First published in Wisden Cricket Monthly, former Kent and England left-arm spinner, Min Patel, explains the tools any spinner needs to flourish in today’s game.
Patel took 589 first-class wickets for Kent, and played two Tests against India, the country of his birth, in 1996. After retiring in 2008 he is now on Kent’s coaching staff and contributes to the ECB’s Pathway programme as a specialist spin-bowling coach.
This article was first published in issue 17 of Wisden Cricket Monthly. Subscribe here
What makes a good left-arm spinner in the modern game?
Looking at the different styles you’re getting now, the best left-arm spinners are the ones threatening the outside edge in first-class cricket and keeping the stumps in play in white-ball cricket. The ability to spin it is still paramount, of course. I’ve seen a lot of the younger generation tending to threaten the inside edge more. It comes from the sheer volume of one-day cricket they’re playing.
Are the requirements of bowling spin in one-day cricket really so different from first-class cricket?

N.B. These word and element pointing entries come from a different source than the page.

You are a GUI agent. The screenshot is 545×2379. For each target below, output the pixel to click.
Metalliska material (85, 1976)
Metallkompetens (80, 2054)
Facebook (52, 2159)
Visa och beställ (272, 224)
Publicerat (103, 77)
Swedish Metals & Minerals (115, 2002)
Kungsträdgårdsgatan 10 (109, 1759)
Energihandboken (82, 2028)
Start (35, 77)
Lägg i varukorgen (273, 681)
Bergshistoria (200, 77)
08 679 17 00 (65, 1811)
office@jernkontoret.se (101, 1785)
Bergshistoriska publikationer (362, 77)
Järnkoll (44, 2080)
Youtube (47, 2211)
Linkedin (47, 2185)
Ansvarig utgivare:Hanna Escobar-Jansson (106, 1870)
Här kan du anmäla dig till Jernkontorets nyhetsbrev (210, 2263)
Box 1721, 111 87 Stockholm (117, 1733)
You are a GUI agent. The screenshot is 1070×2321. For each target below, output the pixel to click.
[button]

The dynamics are very different. In one-day cricket you have 10 overs and they’re coming at you, so you want to keep the stumps in play, knowing that if they make a mistake, then you get rewards. Similarly in T20, you don’t want batsmen to get under the ball, so you might go full and straight. But then when you’ve got a fourth-day wicket in first-class cricket, you want to be threatening both edges of the bat. The white-ball format doesn’t need as much craft.